Kluczowe jednak plaisante à, e à była jedynie hipoteza. Nigdy nie została naukowo potwierdzona, ale wszyscy ją uznali, albowiem takowe przekonanie już istniało – e właśnie geny mogą być tym, co kontroluje życie. Więc kiedy wyniki wydawały się to potwierdzać, łatwo było przyjąć, e tak właśnie jest. (Lipton, który wykładał biologię komórkową na Faculté de médecine de l'Université du Wisconsin parł jednym z tysięcy nauczycieli, którzy wykładali tę teorię).
Dix dogmat stał się tak podstawowym we współczesnej biologii, jakby był wyryty w kamieniu. Parł swojego rodzaju odpowiednikiem Dziesięciu Przykazań.
W założeniach dogmatu – jak powstaje życie – ADN plasowała się wysoko na górze, zaś następną pozycję za nim zajmowałem ARN – krótkotrwała “xerokopia” ADN. Wszelako nowe rozumienie tego, jak działają geny, uznaję tę hipotezę za błędną, albowiem geny są matrycą, która jest sczytywana.

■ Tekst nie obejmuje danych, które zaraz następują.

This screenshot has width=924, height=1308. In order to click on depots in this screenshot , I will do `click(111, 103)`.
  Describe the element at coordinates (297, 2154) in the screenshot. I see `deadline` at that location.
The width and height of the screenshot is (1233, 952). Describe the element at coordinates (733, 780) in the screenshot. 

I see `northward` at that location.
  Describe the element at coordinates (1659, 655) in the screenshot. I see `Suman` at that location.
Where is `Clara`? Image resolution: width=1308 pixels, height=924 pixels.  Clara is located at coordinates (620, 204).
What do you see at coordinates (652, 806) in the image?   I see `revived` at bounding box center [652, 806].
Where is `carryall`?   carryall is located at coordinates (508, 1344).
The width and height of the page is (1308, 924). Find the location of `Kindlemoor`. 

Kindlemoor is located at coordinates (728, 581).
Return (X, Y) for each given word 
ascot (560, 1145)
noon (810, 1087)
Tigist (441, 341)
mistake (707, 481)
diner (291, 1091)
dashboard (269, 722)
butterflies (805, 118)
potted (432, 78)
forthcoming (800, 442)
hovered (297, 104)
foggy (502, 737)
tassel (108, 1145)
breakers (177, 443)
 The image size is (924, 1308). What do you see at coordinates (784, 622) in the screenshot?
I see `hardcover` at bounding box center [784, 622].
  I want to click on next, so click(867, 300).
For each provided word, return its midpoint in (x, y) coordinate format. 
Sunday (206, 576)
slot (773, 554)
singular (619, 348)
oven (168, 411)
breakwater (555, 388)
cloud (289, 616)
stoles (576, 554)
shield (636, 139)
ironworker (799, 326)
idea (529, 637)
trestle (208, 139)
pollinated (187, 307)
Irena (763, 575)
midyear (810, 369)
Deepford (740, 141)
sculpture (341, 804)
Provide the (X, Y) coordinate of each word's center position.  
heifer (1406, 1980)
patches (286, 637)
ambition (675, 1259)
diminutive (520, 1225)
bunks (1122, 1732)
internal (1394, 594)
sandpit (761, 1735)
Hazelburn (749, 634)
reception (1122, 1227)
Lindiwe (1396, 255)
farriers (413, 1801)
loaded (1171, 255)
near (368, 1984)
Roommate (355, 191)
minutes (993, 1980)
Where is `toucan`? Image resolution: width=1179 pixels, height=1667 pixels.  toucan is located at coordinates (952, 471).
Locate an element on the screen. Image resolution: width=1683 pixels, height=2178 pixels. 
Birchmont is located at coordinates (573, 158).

To naukowo uznany fakt, o którym uczy się w szkołach medycznych, a tak naprawdę wskazuje on na to, e postrzeganie i przekonanie mogą spowodować wyleczenie, które to proces jest przypisanyu naszemu. Wszyscy zostaliśmy wyposażeni w tę wrodzoną nam umiejętność, która plaisanterie nam dana od zarania ewolucji naszego gatunku, ale od wieku sześciu lat nasz umysł zaczyna zmieniać nasze wzorce przekonań o tym kim jesteśmy w otaczającym nas świecie iw przytłaczającej większości przypadków devoir uwarunkowania zostają « nadpisane » na nasze wrodzone zdolności.
Dziecko w trakcie swojego rozwoju zauważa, e ilekroć znajduje się obok czegoś, co się nazywa "wodą", jego rodzice zaczynają się dziwnie niepokoić, czym sugerują dziecku, ebpie Zobacz, jak to przebiega i to nas doprowadzi z powrotem do tematu umiejętności samoleczenia.
Teraz wyobraź sobie tego samego człowieka w wieku lat czterdziestu, gdy siedzi w jakimś malutkim biurze i się zastanawia : Jestem wykształcony i mądry, więc co ja tu robię?”
KONKLUZJA
Jeśli wmówisz dziecku, e jest przeciętne, a to jest właśnie programem, dzieciak nigdy nie przekroczy średniej, albowiem jego mózg orzeknie, e "to się nie trzyma kupy". Je niezależnie od tego, jak ciężko par nie pracował, podświadomie stworzy tylko przeciętność.